Deniz Besin Ağları Tehdit Altında mı?
1990’lardan bu yana yapılan birkaç çalışma, artan sıcaklıklar ve diğer faktörler nedeniyle karada artan yeşillenmeyi belgeledi. Ancak, okyanustaki bu tür değişiklikleri belgelemenin daha zor olduğu kanıtlandı. Araştırmacılar, uydu görüntülerinin yalnızca yüzeydeki klorofil üretimine ilişkin veri sağladığını ve resmin henüz eksik olduğunu belirtiyor.

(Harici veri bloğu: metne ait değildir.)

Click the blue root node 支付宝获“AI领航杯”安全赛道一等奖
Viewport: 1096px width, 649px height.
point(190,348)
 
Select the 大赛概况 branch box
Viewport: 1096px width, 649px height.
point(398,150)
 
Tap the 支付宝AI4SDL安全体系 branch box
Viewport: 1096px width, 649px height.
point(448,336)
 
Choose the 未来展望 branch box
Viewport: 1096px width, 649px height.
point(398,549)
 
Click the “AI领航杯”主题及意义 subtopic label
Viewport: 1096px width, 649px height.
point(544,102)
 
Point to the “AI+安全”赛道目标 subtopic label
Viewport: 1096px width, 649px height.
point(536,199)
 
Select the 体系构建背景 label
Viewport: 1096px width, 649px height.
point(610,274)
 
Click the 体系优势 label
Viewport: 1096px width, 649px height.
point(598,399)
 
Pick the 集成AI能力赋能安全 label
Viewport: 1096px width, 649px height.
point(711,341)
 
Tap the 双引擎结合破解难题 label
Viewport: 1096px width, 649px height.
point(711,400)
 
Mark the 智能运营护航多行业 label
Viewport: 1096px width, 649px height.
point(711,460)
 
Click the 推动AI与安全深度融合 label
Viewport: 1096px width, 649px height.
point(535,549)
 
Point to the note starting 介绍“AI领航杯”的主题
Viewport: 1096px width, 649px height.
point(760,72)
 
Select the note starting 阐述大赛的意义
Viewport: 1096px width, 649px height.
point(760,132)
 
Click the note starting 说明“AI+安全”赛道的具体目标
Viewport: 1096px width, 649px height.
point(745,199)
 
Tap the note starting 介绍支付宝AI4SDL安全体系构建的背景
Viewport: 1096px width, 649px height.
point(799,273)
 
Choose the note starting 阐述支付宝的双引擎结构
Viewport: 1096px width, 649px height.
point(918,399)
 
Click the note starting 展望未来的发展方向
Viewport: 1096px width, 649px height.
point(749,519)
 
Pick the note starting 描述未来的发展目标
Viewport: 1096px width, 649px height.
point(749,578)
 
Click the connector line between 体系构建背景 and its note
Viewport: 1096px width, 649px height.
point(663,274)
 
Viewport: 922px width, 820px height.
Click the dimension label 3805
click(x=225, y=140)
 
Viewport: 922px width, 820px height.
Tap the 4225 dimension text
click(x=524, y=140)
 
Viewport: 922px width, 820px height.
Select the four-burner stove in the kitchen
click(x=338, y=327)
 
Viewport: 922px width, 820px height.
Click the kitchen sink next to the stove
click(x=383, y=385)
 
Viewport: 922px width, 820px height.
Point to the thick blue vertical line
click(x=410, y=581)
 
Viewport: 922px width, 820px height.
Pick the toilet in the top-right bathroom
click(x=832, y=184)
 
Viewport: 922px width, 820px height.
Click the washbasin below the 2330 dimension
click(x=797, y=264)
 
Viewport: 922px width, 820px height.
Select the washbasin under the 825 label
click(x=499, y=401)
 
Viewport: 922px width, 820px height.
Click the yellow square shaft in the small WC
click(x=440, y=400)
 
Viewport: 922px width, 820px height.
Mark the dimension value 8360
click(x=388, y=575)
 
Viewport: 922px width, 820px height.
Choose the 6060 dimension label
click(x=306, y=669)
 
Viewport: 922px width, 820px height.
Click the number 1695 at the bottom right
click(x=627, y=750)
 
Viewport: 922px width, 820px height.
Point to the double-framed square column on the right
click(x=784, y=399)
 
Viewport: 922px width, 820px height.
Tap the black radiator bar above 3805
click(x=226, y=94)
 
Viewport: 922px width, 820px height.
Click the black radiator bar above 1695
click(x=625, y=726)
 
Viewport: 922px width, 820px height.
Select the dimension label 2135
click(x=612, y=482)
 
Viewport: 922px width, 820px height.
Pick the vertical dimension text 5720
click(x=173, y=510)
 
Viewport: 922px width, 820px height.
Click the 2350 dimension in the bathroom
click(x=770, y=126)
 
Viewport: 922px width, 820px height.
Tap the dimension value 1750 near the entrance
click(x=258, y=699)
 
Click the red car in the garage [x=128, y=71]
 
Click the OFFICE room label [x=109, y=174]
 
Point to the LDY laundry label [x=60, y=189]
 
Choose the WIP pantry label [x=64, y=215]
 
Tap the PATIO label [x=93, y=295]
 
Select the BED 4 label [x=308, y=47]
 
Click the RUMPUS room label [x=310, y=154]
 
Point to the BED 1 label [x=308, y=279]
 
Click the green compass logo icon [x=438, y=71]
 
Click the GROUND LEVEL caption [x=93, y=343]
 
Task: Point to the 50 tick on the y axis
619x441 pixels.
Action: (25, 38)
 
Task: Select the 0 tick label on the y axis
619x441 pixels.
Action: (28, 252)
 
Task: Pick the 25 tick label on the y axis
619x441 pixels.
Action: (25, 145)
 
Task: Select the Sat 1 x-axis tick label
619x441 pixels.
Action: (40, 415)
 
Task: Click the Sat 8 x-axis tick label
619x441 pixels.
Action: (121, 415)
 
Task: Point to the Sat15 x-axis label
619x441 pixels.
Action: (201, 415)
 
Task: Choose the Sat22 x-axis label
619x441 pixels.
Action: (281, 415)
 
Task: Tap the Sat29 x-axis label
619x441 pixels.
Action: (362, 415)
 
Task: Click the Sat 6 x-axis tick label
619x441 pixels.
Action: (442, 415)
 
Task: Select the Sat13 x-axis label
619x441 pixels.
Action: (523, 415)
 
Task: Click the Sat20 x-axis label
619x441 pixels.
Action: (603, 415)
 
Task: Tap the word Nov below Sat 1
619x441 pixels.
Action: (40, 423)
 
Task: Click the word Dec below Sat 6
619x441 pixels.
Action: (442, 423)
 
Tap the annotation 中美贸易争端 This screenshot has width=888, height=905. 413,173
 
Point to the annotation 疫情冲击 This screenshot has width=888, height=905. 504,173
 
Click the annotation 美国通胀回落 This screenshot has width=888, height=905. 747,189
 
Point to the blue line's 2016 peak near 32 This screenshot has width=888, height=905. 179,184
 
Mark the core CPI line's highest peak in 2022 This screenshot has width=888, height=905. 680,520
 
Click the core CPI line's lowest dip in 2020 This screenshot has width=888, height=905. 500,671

Araştırmacılar, eğer bu eğilim devam ederse deniz besin ağlarının etkilenebileceği uyarısında bulundu. Lozier, fitoplanktonların besin zincirinin tabanında yer alması nedeniyle, bu değişimlerin balıkların varlığını da belirlemede kullanılabileceğini ifade etti. Yazarlar, ekvator yakınlarındaki fitoplanktonlarda sürekli bir azalmanın, özellikle gıda ve ekonomik kalkınma için ticari balıkçılığa güvenen Pasifik Adaları gibi düşük ila orta gelirli ülkelerde balıkçılık lokasyonlarının yeniden dağıtılmasına neden olabileceğini dile getirdi.